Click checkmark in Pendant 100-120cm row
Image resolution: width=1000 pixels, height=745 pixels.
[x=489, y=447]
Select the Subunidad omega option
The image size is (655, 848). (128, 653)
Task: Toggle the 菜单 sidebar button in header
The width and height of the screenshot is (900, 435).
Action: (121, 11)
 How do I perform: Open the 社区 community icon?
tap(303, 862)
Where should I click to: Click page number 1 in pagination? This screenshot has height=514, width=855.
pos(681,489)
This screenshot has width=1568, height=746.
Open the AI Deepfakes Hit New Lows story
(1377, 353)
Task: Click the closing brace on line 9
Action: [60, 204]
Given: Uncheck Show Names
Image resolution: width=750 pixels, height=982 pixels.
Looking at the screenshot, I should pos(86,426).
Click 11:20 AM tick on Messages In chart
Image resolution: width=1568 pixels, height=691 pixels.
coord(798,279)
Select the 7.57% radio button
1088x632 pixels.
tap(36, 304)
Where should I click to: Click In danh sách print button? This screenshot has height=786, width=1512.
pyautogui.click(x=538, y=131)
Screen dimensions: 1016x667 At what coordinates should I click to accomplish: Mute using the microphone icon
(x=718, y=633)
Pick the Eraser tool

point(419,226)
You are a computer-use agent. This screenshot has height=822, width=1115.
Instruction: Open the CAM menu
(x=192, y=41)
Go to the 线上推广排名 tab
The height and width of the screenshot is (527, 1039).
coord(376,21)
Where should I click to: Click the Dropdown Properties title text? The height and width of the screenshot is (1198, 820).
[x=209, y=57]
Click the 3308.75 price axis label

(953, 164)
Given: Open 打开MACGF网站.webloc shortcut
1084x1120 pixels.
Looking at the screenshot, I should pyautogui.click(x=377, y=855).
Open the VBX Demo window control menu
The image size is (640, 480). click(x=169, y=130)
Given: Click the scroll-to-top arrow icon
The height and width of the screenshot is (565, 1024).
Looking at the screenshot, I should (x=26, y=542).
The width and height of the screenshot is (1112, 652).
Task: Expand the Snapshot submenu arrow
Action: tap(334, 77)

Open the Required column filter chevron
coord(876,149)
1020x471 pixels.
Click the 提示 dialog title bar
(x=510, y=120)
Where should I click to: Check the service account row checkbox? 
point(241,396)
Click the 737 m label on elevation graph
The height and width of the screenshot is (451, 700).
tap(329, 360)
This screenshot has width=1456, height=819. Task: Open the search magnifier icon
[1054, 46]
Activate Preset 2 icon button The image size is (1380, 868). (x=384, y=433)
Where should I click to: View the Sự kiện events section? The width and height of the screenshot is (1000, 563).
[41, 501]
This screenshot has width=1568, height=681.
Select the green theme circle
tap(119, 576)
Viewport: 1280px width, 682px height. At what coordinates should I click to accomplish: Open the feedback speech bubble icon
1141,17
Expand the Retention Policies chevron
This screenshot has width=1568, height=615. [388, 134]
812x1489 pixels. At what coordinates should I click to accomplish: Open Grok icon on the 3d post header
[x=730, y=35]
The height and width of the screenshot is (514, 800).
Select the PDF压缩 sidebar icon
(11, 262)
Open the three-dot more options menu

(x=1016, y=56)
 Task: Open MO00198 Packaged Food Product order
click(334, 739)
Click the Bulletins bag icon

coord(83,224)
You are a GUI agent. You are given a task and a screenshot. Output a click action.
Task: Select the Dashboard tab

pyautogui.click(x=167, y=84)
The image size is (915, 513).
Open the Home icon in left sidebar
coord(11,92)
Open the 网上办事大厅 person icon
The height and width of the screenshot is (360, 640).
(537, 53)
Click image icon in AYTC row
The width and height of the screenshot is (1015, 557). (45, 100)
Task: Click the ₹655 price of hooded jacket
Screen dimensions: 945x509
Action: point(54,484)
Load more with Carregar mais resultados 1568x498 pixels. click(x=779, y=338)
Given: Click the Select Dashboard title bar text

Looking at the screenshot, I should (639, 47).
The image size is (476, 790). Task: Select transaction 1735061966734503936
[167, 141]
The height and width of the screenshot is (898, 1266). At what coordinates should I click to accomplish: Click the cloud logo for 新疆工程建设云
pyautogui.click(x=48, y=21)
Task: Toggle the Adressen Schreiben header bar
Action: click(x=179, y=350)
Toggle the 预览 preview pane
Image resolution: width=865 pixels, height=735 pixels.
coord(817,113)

* * *

• Goal of the exercise:
Could you put every line of the material above into a JSON list of strings, one string per line, with blank lines left out?

• Correct response:
[
  "Click checkmark in Pendant 100-120cm row",
  "Image resolution: width=1000 pixels, height=745 pixels.",
  "[x=489, y=447]",
  "Select the Subunidad omega option",
  "The image size is (655, 848). (128, 653)",
  "Task: Toggle the 菜单 sidebar button in header",
  "The width and height of the screenshot is (900, 435).",
  "Action: (121, 11)",
  " How do I perform: Open the 社区 community icon?",
  "tap(303, 862)",
  "Where should I click to: Click page number 1 in pagination? This screenshot has height=514, width=855.",
  "pos(681,489)",
  "This screenshot has width=1568, height=746.",
  "Open the AI Deepfakes Hit New Lows story",
  "(1377, 353)",
  "Task: Click the closing brace on line 9",
  "Action: [60, 204]",
  "Given: Uncheck Show Names",
  "Image resolution: width=750 pixels, height=982 pixels.",
  "Looking at the screenshot, I should pos(86,426).",
  "Click 11:20 AM tick on Messages In chart",
  "Image resolution: width=1568 pixels, height=691 pixels.",
  "coord(798,279)",
  "Select the 7.57% radio button",
  "1088x632 pixels.",
  "tap(36, 304)",
  "Where should I click to: Click In danh sách print button? This screenshot has height=786, width=1512.",
  "pyautogui.click(x=538, y=131)",
  "Screen dimensions: 1016x667 At what coordinates should I click to accomplish: Mute using the microphone icon",
  "(x=718, y=633)",
  "Pick the Eraser tool",
  "point(419,226)",
  "You are a computer-use agent. This screenshot has height=822, width=1115.",
  "Instruction: Open the CAM menu",
  "(x=192, y=41)",
  "Go to the 线上推广排名 tab",
  "The height and width of the screenshot is (527, 1039).",
  "coord(376,21)",
  "Where should I click to: Click the Dropdown Properties title text? The height and width of the screenshot is (1198, 820).",
  "[x=209, y=57]",
  "Click the 3308.75 price axis label",
  "(953, 164)",
  "Given: Open 打开MACGF网站.webloc shortcut",
  "1084x1120 pixels.",
  "Looking at the screenshot, I should pyautogui.click(x=377, y=855).",
  "Open the VBX Demo window control menu",
  "The image size is (640, 480). click(x=169, y=130)",
  "Given: Click the scroll-to-top arrow icon",
  "The height and width of the screenshot is (565, 1024).",
  "Looking at the screenshot, I should (x=26, y=542).",
  "The width and height of the screenshot is (1112, 652).",
  "Task: Expand the Snapshot submenu arrow",
  "Action: tap(334, 77)",
  "Open the Required column filter chevron",
  "coord(876,149)",
  "1020x471 pixels.",
  "Click the 提示 dialog title bar",
  "(x=510, y=120)",
  "Where should I click to: Check the service account row checkbox? ",
  "point(241,396)",
  "Click the 737 m label on elevation graph",
  "The height and width of the screenshot is (451, 700).",
  "tap(329, 360)",
  "This screenshot has width=1456, height=819. Task: Open the search magnifier icon",
  "[1054, 46]",
  "Activate Preset 2 icon button The image size is (1380, 868). (x=384, y=433)",
  "Where should I click to: View the Sự kiện events section? The width and height of the screenshot is (1000, 563).",
  "[41, 501]",
  "This screenshot has width=1568, height=681.",
  "Select the green theme circle",
  "tap(119, 576)",
  "Viewport: 1280px width, 682px height. At what coordinates should I click to accomplish: Open the feedback speech bubble icon",
  "1141,17",
  "Expand the Retention Policies chevron",
  "This screenshot has width=1568, height=615. [388, 134]",
  "812x1489 pixels. At what coordinates should I click to accomplish: Open Grok icon on the 3d post header",
  "[x=730, y=35]",
  "The height and width of the screenshot is (514, 800).",
  "Select the PDF压缩 sidebar icon",
  "(11, 262)",
  "Open the three-dot more options menu",
  "(x=1016, y=56)",
  " Task: Open MO00198 Packaged Food Product order",
  "click(334, 739)",
  "Click the Bulletins bag icon",
  "coord(83,224)",
  "You are a GUI agent. You are given a task and a screenshot. Output a click action.",
  "Task: Select the Dashboard tab",
  "pyautogui.click(x=167, y=84)",
  "The image size is (915, 513).",
  "Open the Home icon in left sidebar",
  "coord(11,92)",
  "Open the 网上办事大厅 person icon",
  "The height and width of the screenshot is (360, 640).",
  "(537, 53)",
  "Click image icon in AYTC row",
  "The width and height of the screenshot is (1015, 557). (45, 100)",
  "Task: Click the ₹655 price of hooded jacket",
  "Screen dimensions: 945x509",
  "Action: point(54,484)",
  "Load more with Carregar mais resultados 1568x498 pixels. click(x=779, y=338)",
  "Given: Click the Select Dashboard title bar text",
  "Looking at the screenshot, I should (639, 47).",
  "The image size is (476, 790). Task: Select transaction 1735061966734503936",
  "[167, 141]",
  "The height and width of the screenshot is (898, 1266). At what coordinates should I click to accomplish: Click the cloud logo for 新疆工程建设云",
  "pyautogui.click(x=48, y=21)",
  "Task: Toggle the Adressen Schreiben header bar",
  "Action: click(x=179, y=350)",
  "Toggle the 预览 preview pane",
  "Image resolution: width=865 pixels, height=735 pixels.",
  "coord(817,113)"
]